The Vision Bleak : The Deathship Has a New CaptainUne galette d’horror métal qu’on m’avait tant vantée ne pouvait être que d’une dimension énorme pour moi, adorateur forçené de musiques ambiantes en tous genre. Malheureusement, force est de constater que çe n’est pas le cas.

Pas que l’album soit mauvais, il m’a même plutôt plu dans son ensemble pour être honnête, cependant le potentiel n’est ici pas pleinement exploité, et ce qui aurait pu être une galette phénoménale se retrouve être un CD certes agréabls mais pas transcendant.

Pour comprendre ma petite déception, il faut se baser sur la structure de l’oeuvre.
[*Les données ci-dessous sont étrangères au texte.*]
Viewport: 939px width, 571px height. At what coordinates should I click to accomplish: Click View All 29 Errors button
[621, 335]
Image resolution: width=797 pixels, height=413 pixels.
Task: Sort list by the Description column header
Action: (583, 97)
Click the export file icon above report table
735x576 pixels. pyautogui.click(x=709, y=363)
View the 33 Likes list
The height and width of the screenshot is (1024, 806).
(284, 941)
Pour commençer, The Vision Bleak ouvre par une intro menée à la voix sombre et narrative du Saroumane allemand, agrémentée de claviers sombres très réussis. Une voix féminine fantomatique surgit alors, précédant de peu l’entrée en jeu des guitares, doublée d’un jeu de synthés très agréable, pour arriver sur un rire noir de très bonne augure pour la suite. Une intro de très grande qualitén, donc. S’enchaîne Night of The Living Dead, qui entre en jeu par une intro au clavecin très grave, avant d’attaquer réellement le morceau. Grosses guitares, breaks intéressants, claviers maîtrisés, voix étonnante et pas déplaisante du tout, solo prenant, le petit Corwin commençe vraiment à être content de son achat.

Suit Wolfmoon. Là encore, l’intro noire m’accroche tout de suite. Le rythme de grattes un peu syncopé qui suit est un peu moins réussi, mais le synthé rattrape tout, et surtout la voix féminine, qui apparaît sur certaines plages ambiantes et sur le refrain (très secondaire mais présente quand même) absolument divine, élève ce titre au rang de très bon. Avec un début comme ça, j’allais mettre 17 tout de suite. Mais non.

Car qu’arrive-t-il ensuite? Métropolis. Et là c’est la décadence complète de l’album. Finies les mélodies originales et les synthés exubérants qui faisaient le charme des trois premiers morceaux, le morceau commençe sur un riff lourd et répétitif parfaitement chiant et sans originalité (surtout comparé aux morceaux précédents, en fait), quand aux passages un tant soit peu proches du style qui m’avait accroché, ils sont trop rares pour sauver la chanson, qui plombe carrément l’album à mon sens. Le Corwin commençe franchement à flipper quant à la suite…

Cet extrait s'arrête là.